Data shown: Begin
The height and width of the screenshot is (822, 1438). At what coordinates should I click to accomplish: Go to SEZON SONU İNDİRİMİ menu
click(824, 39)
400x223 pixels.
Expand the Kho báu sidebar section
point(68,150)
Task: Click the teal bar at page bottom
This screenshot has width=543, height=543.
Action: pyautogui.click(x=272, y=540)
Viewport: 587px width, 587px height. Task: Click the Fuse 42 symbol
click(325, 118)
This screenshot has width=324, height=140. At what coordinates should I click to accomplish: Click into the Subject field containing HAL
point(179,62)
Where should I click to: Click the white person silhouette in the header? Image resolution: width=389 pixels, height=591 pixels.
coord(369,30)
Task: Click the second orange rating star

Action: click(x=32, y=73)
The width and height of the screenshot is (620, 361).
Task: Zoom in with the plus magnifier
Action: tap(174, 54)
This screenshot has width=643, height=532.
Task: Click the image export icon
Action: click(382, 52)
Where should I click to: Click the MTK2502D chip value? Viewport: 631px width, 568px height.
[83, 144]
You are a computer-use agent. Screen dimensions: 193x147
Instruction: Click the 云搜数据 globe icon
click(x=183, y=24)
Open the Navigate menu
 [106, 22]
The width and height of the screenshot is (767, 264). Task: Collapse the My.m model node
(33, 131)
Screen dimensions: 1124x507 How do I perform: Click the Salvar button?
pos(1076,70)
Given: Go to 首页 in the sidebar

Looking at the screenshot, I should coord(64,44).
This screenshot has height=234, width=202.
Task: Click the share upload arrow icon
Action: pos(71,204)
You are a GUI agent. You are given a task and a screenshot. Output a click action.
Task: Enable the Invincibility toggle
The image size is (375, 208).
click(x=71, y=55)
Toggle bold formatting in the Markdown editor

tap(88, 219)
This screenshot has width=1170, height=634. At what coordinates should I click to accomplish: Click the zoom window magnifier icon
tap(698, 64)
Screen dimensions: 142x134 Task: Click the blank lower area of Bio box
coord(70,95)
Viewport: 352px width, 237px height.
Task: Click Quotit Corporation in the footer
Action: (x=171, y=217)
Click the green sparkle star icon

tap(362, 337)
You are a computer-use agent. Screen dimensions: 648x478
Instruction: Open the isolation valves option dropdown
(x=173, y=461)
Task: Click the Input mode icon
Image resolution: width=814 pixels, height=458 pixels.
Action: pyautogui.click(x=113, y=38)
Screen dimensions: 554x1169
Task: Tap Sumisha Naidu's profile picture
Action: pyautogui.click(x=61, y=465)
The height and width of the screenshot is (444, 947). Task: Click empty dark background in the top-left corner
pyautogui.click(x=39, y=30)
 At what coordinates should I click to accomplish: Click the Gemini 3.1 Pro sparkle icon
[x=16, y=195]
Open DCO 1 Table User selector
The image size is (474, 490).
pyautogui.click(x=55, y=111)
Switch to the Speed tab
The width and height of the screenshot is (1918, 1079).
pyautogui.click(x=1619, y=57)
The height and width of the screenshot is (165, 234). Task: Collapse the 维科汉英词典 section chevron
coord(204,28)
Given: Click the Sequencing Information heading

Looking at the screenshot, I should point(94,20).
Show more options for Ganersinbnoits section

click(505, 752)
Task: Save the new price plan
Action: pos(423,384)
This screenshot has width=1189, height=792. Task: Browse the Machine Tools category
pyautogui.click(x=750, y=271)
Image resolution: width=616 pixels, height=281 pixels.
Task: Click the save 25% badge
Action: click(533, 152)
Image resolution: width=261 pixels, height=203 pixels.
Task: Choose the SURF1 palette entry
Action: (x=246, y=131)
Data shown: End
Problem requirements:
Reproduce the data in its entirety, matching each character.

Reply:
The height and width of the screenshot is (822, 1438). At what coordinates should I click to accomplish: Go to SEZON SONU İNDİRİMİ menu
click(824, 39)
400x223 pixels.
Expand the Kho báu sidebar section
point(68,150)
Task: Click the teal bar at page bottom
This screenshot has width=543, height=543.
Action: pyautogui.click(x=272, y=540)
Viewport: 587px width, 587px height. Task: Click the Fuse 42 symbol
click(325, 118)
This screenshot has width=324, height=140. At what coordinates should I click to accomplish: Click into the Subject field containing HAL
point(179,62)
Where should I click to: Click the white person silhouette in the header? Image resolution: width=389 pixels, height=591 pixels.
coord(369,30)
Task: Click the second orange rating star

Action: click(x=32, y=73)
The width and height of the screenshot is (620, 361).
Task: Zoom in with the plus magnifier
Action: tap(174, 54)
This screenshot has width=643, height=532.
Task: Click the image export icon
Action: click(382, 52)
Where should I click to: Click the MTK2502D chip value? Viewport: 631px width, 568px height.
[83, 144]
You are a computer-use agent. Screen dimensions: 193x147
Instruction: Click the 云搜数据 globe icon
click(x=183, y=24)
Open the Navigate menu
 [106, 22]
The width and height of the screenshot is (767, 264). Task: Collapse the My.m model node
(33, 131)
Screen dimensions: 1124x507 How do I perform: Click the Salvar button?
pos(1076,70)
Given: Go to 首页 in the sidebar

Looking at the screenshot, I should coord(64,44).
This screenshot has height=234, width=202.
Task: Click the share upload arrow icon
Action: pos(71,204)
You are a GUI agent. You are given a task and a screenshot. Output a click action.
Task: Enable the Invincibility toggle
The image size is (375, 208).
click(x=71, y=55)
Toggle bold formatting in the Markdown editor

tap(88, 219)
This screenshot has width=1170, height=634. At what coordinates should I click to accomplish: Click the zoom window magnifier icon
tap(698, 64)
Screen dimensions: 142x134 Task: Click the blank lower area of Bio box
coord(70,95)
Viewport: 352px width, 237px height.
Task: Click Quotit Corporation in the footer
Action: (x=171, y=217)
Click the green sparkle star icon

tap(362, 337)
You are a computer-use agent. Screen dimensions: 648x478
Instruction: Open the isolation valves option dropdown
(x=173, y=461)
Task: Click the Input mode icon
Image resolution: width=814 pixels, height=458 pixels.
Action: pyautogui.click(x=113, y=38)
Screen dimensions: 554x1169
Task: Tap Sumisha Naidu's profile picture
Action: pyautogui.click(x=61, y=465)
The height and width of the screenshot is (444, 947). Task: Click empty dark background in the top-left corner
pyautogui.click(x=39, y=30)
 At what coordinates should I click to accomplish: Click the Gemini 3.1 Pro sparkle icon
[x=16, y=195]
Open DCO 1 Table User selector
The image size is (474, 490).
pyautogui.click(x=55, y=111)
Switch to the Speed tab
The width and height of the screenshot is (1918, 1079).
pyautogui.click(x=1619, y=57)
The height and width of the screenshot is (165, 234). Task: Collapse the 维科汉英词典 section chevron
coord(204,28)
Given: Click the Sequencing Information heading

Looking at the screenshot, I should point(94,20).
Show more options for Ganersinbnoits section

click(505, 752)
Task: Save the new price plan
Action: pos(423,384)
This screenshot has width=1189, height=792. Task: Browse the Machine Tools category
pyautogui.click(x=750, y=271)
Image resolution: width=616 pixels, height=281 pixels.
Task: Click the save 25% badge
Action: click(533, 152)
Image resolution: width=261 pixels, height=203 pixels.
Task: Choose the SURF1 palette entry
Action: (x=246, y=131)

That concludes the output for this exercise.